At Old Camp Boxwell at the Narrows of the Harpeth, on May 21, 1938, Gene Broyles and a ceremony team from Cherokee Lodge 50 performed the first ordeal ceremony for our fledgling Lodge. With their assistance, eight scouts successfully completed the ceremony: Roy Shaub, Hilary Osborn, O. E. Brandon Jr., Lynn Farrar, Forest Glascow, James Gribble, W. J. Anderson, and Tillman Newsum. This original Ordeal ceremony was made possible due to the help of Dr. Peterson of Franklin. The charter members chose the name “Wa-Hi-Nasa“, which translated from the Cherokee tongue means “Eagle Lodge”or according to the original charter Lair of Eagles. An Eagle with outspread wings was chosen as the lodge totem. During the summer of 1938, Roy Shaub was elected as the lodge's first Chief.
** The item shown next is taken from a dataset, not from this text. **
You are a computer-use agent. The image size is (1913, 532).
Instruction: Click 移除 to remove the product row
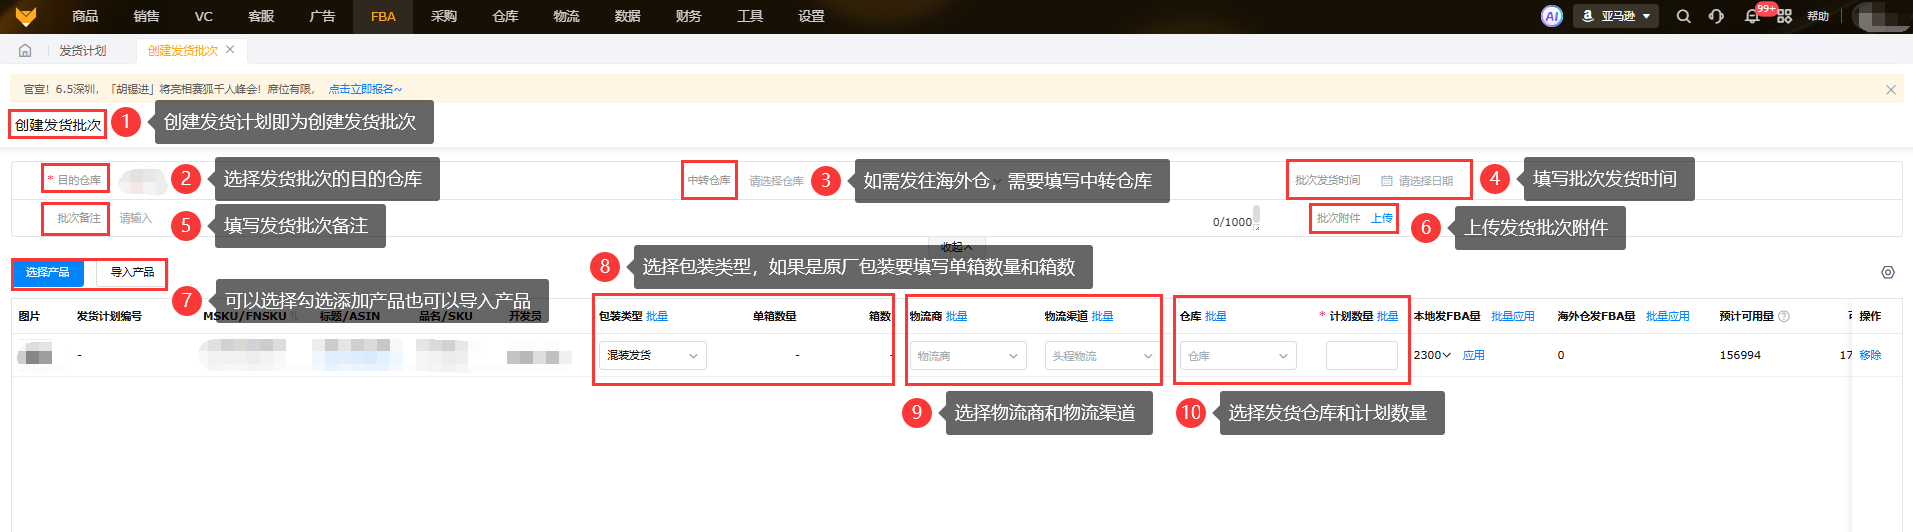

The Wa-Hi-Nasa Lodge has had several National Officers throughout the years, including 1987 Southeastern Region Chief Todd Trapnell, 1992 Southern Region Chief Michael Salazar, 1997 National Vice Chief Josh Sain, 2002 National Chief Clay Capp, 2013 National Chief Matt Brown, 2016 National Chief Hunter Jones and 2019 Southern Region Chief Sid Salazar; as well as several adult members serving on the National Committee and National Sub-Committees.

Order of the Arrow Distinguished Service Award recipients from the Wa-Hi-Nasa Lodge include Ray T. Capp, William F. Ketron, Howard B. Olson, Todd F. Trapnell, David W. Garrett, J Todd Metcalf, Michael A. Salazar, Craig B. Salazar, James A. Schwab, Carl E. Head II, Clay Capp, Benjamin W. Janke, Ian M. Romaine, Ronnie D. Turpin, Matthew E. Brown, Rob Anstett, Hunter Jones, Don Miller, Bobby Robinson and Sidney J. Salazar.